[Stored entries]
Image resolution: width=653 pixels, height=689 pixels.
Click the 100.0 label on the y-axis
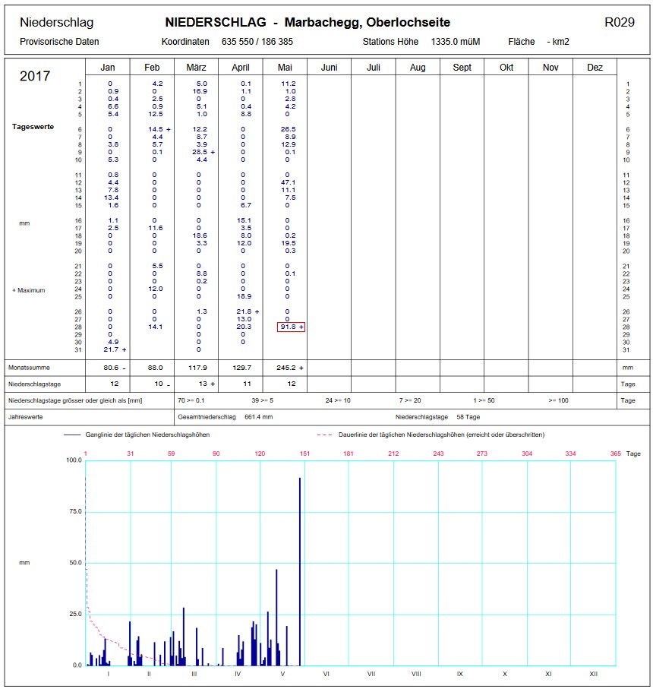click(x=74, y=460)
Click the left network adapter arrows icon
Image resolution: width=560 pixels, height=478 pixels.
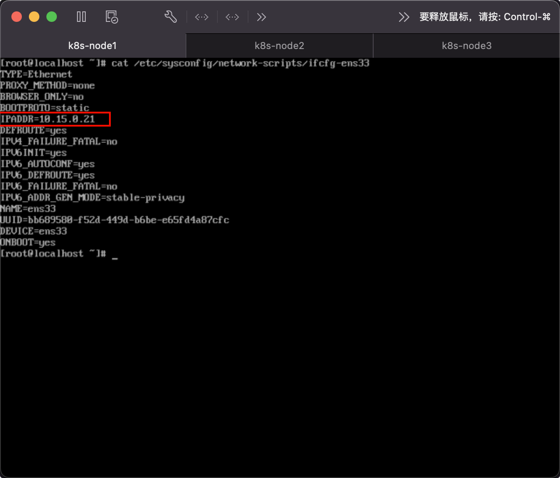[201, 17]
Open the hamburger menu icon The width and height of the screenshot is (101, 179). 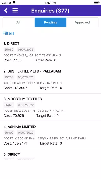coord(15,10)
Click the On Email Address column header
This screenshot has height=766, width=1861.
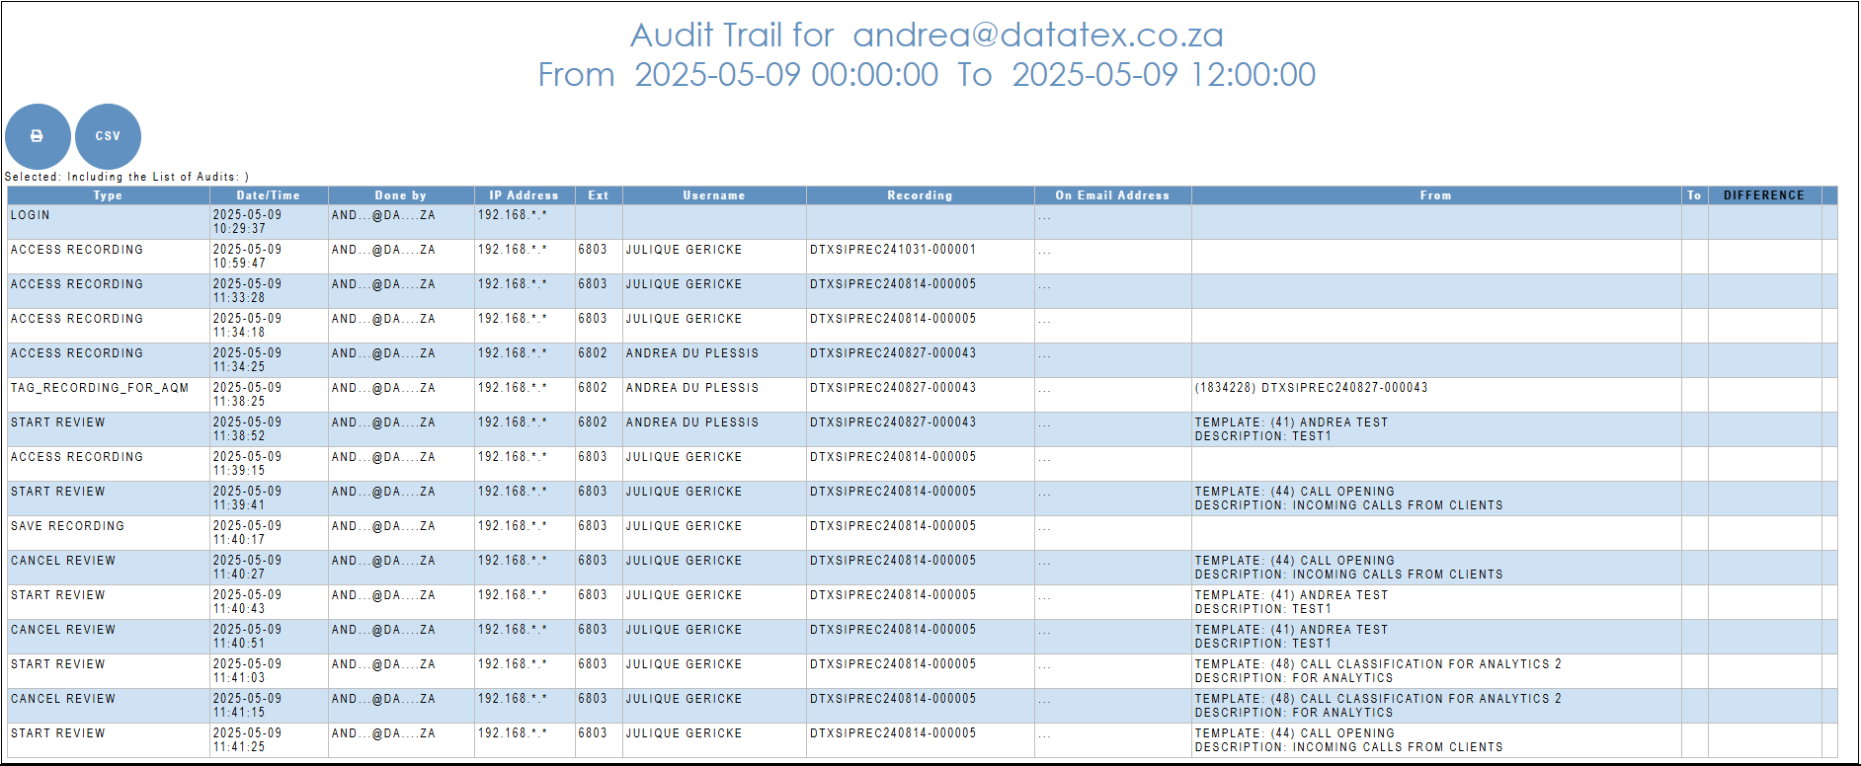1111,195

Task goal: Reproduce, exactly and with no pictures, the lines from the line containing "Click the On Email Address column header" through the closing line of the data above, keeping both ends.

Your solution:
Click the On Email Address column header
This screenshot has height=766, width=1861.
1111,195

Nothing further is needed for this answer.